Discussion around judicial supervision has resurfaced amid the current electoral cycle and what is supposed to mark the end of traditional judicial oversight over ballot boxes in 2024, with the Supreme Elections Authority assuming full responsibility for election administration in accordance with the Constitution. Judicial supervision remains one of the most important guarantees insisted upon by political and partisan forces to ensure electoral integrity, free competition, and the reflection of voters’ will in final results, particularly in light of the weakness of other safeguards.

The efficiency of judges in administering the 2000 and 2005 parliamentary elections, in line with standards of integrity and independence, played a role in strengthening political and civil actors’ awareness of the importance of the judiciary’s role in elections as a safeguard against fraud and violations. This, in turn, had a clear impact on electoral outcomes, including the increase in opposition seats in parliament at the expense of the ruling National Democratic Party.

This paper traces the trajectory of judicial supervision over elections in Egypt and its transformations, viewing it as an issue that has gone beyond mere technical arrangements for organizing voting to become an arena of constitutional, legal, and political struggle between state authorities. It has also become a space for reinterpreting the very concept of “judicial supervision” and the limits of the role of “judicial bodies” in managing the electoral process. The paper argues that judicial supervision was not a purely administrative development; rather, it evolved into a complex process intertwined with considerations of constitutional legitimacy, power balances, and instruments of executive dominance. Each transformation in the supervision system thus amounted to a redefinition of the boundaries of executive control over the process of constituting the legislative authority.

The paper concludes that this trajectory, beginning with attempts to marginalize the judicial role entirely, reaching its peak with the Supreme Constitutional Court’s 2000 ruling that entrenched the principle of “a judge for every ballot box,” then receding after the 2014 Constitution, has culminated in a new reality in which the executive has regained dominance over electoral supervision through different constitutional, institutional, and legal tools. Through these tools, it has imposed its interpretation of the essence of judicial supervision and the jurisdiction of judicial bodies, reshaping the electoral field in a manner that serves existing power balances.
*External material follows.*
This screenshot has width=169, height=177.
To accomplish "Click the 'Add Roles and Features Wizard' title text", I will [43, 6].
Executive Dominance over the Electoral Process before 2000

The relationship between the executive and legislative branches in Egypt has long suffered from a profound imbalance of power. Since the Free Officers’ regime of 1952 (Al-Dobat Al-Ahrar), successive political systems have deepened this imbalance, making the executive the primary actor in producing the legislative authority, a reality reflected in successive constitutions. This was further reinforced by the promulgation of Law No. 73 of 1956 on the Exercise of Political Rights, which entrusted the Ministry of Interior with preparing voter registers and exercising full supervision over parliamentary elections. This included forming general and sub-committees and appointing their chairs from among judges, prosecutors, State Council members, or public servants, by decision of the Minister of Interior.
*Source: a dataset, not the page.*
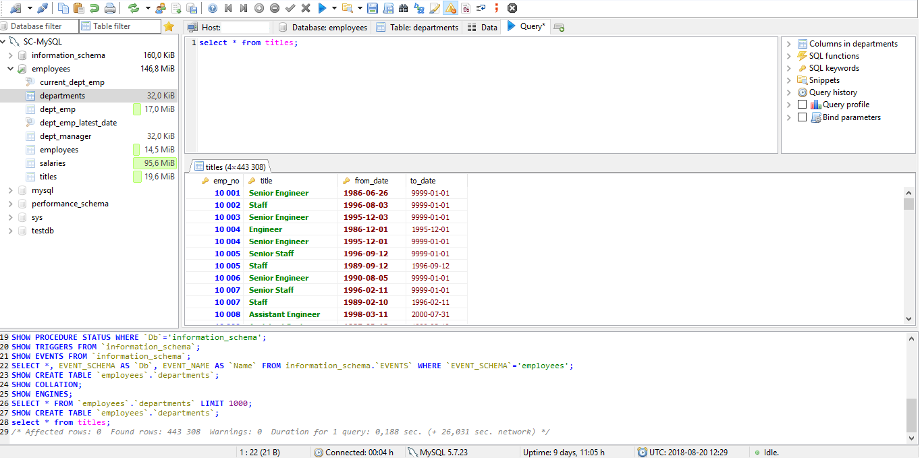Click the Refresh icon in the toolbar

(x=134, y=8)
Thus, the Ministry of Interior – an instrument of executive power – came to exercise effective control over the production of the legislative authority. This pattern continued under the permanent 1971 Constitution, with the ruling party maintaining no less than 80% of parliamentary seats, except in the 1987 elections, when it secured 78%. In the 1971, 1979, 1984, 1990, and 1995 elections, the ruling party exceeded 90% of seats. The formation of the legislature remained directly subject to governmental apparatuses, both civilian and security-based, until the Supreme Constitutional Court’s 2000 ruling marked the beginning of a challenge to this executive dominance.

The Beginning of Full Judicial Supervision in 2000

The Supreme Constitutional Court’s ruling No. 11 of Judicial Year 13, issued in 2000, constituted a pivotal turning point in redistributing authority over the electoral process and wresting it from executive and administrative bodies. The ruling established the principle of full judicial supervision under the slogan “a judge for every ballot box.” It declared unconstitutional provisions of the Law on the Exercise of Political Rights that allowed the appointment of sub-committee heads from outside judicial bodies while making judges’ presence mandatory only in general committees, an arrangement that threatened the transparency and integrity of voting, which actually takes place in sub-committees. This ruling represented – at least theoretically – a rupture with the previous model of administrative dominance over voting procedures.
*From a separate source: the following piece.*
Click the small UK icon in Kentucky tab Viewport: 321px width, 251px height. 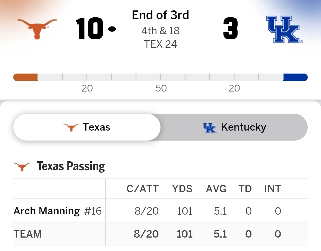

Even before the ruling was issued, the executive sought to circumvent full judicial supervision. During parliamentary debates on amendments to the Law on the Exercise of Political Rights, the Minister of Justice rejected provisions affirming full judicial supervision, citing an insufficient number of judges. The government claimed that only 5,661 judges were available out of a total of 9,949, resulting in each judge supervising between six and eight sub-committees. It also advanced a narrow interpretation of “supervision” in the Constitution, arguing that it did not entail direct administration or physical presence at polling stations, but merely “oversight from above,” thereby attempting to reduce the judiciary’s role to a formal, symbolic function.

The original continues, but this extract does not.